Tips for Benchmarking Xojo

A few tips & hints about getting maximum speed out of Xojo.

Imagine a very simple 2 level for/next loop:

dim total as integer
for x as integer = 1 to 1e4
  for y as integer = 1 to 1e4
    total = total + 1
  next
next

Essentially this is 100 million repeats of “x = x +1”. It should be wicked fast on modern CPUs, right?

There are 2 factors that are important:

First, Xojo uses cooperative threading, which means that it checks to see if another thread needs time (this is called “yielding”). Xojo checks at loop boundaries (and some other cases).

This happens even if there are no other threads, and can (in some cases) waste a lot of cpu.

Second, Xojo debug runs have extra code for the app to coordinate with the IDE / debugger. It turns out this can be very slow.

Here are Xojo benchmarks on a Intel i9 MacbookPro.

Variables:

  • IDE vs. Built App
  • Cooperative threading: #pragma DisableBackgroundTasks used or not.
Results:
  Debug Run in IDE:
    Background Tasks Disabled: 100000000 iterations took 7.9 seconds
    Background Tasks Enabled: 100000000 iterations took 10.1 seconds
    Ratio = 1.28x


  Compiled app:
    Background Tasks Disabled: 100000000 iterations took 0.2 seconds
    Background Tasks Enabled: 100000000 iterations took 2.3 seconds
    Ratio = 12.51x

  Overall ratio (best vs. worse): 
     50x faster when run in a built app with DisableBackgroundTasks set.

Conclusions: there can be a roughly 5-10x speedup when running a Compiled app vs. running a Debug app in the IDE, and there is another 5-10x speedup when yielding is managed properly.

4 Likes

For fun, I built the app with “Aggressive” optimiztions turned on. Wow!

The new results:

Compiled app (aggressive optimization)
    Background Tasks Disabled: 100000000 iterations took 0.0000001320 seconds
    Background Tasks Enabled: 100000000 iterations took 2.24 seconds
    Ratio = 17043071x
Overall ratio (best vs. worse):
   76 million times faster

That’s hard to belive, so I suspect the aggressive compiler was smart enough to remove the for/next loop entirely?

4 Likes
  • With DisableBackgroundTasks you get the beachball after a second. Your users will terminate the app because they think the app has hung.
  • Tried the moderate for my app at some time. No difference at all. Doing mostly string manipulation.

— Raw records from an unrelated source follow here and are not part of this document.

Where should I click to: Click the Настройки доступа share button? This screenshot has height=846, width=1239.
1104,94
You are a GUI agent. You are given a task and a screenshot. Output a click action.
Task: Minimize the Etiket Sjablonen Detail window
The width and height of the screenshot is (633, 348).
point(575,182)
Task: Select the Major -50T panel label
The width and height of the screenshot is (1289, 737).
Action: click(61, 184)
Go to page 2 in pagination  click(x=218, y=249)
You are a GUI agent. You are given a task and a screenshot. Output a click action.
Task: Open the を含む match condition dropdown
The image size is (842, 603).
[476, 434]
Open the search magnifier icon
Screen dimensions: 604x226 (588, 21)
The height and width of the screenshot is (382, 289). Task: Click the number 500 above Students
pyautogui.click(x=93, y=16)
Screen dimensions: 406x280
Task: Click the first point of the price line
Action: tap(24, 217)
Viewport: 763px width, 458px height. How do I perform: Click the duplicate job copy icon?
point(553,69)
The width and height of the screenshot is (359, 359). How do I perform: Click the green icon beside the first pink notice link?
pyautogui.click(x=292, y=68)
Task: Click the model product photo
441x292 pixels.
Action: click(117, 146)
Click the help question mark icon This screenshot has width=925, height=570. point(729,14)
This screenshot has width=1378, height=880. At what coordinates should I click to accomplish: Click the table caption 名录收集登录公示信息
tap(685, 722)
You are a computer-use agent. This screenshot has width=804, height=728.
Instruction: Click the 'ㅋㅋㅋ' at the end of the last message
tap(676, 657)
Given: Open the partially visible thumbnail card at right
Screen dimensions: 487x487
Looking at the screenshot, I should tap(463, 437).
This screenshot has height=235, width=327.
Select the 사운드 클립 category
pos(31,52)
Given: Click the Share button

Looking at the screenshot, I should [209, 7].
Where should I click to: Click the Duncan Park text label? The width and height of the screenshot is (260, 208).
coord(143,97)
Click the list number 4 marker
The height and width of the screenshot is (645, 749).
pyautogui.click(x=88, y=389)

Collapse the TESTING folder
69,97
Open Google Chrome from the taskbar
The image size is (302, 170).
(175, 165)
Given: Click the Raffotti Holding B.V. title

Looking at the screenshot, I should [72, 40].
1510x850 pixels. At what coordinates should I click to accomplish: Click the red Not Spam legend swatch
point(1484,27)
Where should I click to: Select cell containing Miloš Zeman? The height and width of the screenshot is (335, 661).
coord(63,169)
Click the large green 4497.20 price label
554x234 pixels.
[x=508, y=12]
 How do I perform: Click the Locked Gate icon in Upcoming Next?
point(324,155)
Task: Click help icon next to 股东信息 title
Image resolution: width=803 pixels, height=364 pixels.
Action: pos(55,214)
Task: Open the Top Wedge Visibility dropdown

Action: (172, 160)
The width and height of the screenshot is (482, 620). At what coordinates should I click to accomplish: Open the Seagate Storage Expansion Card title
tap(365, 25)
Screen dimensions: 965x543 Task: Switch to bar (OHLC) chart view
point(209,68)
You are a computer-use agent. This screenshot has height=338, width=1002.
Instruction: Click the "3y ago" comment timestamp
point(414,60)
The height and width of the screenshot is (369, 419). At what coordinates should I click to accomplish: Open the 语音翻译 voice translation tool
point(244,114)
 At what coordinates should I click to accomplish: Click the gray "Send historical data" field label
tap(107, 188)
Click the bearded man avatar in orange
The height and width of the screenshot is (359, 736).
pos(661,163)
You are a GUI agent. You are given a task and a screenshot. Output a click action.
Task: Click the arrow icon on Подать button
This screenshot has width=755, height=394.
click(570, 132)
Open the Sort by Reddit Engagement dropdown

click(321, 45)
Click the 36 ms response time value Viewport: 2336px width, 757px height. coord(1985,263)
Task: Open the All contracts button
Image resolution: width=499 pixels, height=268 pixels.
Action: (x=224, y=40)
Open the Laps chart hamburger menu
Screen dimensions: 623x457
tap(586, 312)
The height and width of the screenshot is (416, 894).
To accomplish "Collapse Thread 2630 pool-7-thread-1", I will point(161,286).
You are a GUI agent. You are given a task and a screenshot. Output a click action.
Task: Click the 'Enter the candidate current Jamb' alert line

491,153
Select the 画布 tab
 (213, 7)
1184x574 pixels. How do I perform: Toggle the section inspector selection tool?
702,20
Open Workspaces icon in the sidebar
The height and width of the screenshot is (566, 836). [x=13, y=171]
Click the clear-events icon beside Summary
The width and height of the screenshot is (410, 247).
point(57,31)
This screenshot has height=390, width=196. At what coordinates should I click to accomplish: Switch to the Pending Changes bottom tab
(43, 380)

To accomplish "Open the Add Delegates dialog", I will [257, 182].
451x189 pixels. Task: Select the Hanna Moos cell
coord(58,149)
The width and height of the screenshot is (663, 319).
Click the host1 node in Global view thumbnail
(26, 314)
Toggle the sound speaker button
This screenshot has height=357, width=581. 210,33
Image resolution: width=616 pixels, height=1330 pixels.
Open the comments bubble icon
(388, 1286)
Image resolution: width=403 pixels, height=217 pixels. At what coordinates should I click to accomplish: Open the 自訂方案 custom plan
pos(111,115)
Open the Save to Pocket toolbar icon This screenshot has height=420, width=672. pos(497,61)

If you wanted to take this a stage further, this would be ideal to test with workers.

  1. Worker test using standard Xojo functionality.
  2. Worker test using a block of shared memory to pass parameters to the workers and retrieve the results from the worker.

There is overhead in configuring and launching the “helpers”, but once you get the configuration just right you can expect the time to be reduced by ~coreCount -1

In the above case it would also show the beachball when DisableBackgroundTasks is on.
So no difference.

My main application for controlling a production plant, written in Xojo, noticeably benefits from aggressive optimisation. In my case I have quite complicated user interface, to put as many information for various aspects of production at the same time, as possible. Redrawing of all controls while resizing the window or moving custom interface splitters - works faster. Especially noticeable on Intel builds, less on M1 ones. The same goes for quite nested calculation when performing production planning. Like twice as fast when comparing to normal.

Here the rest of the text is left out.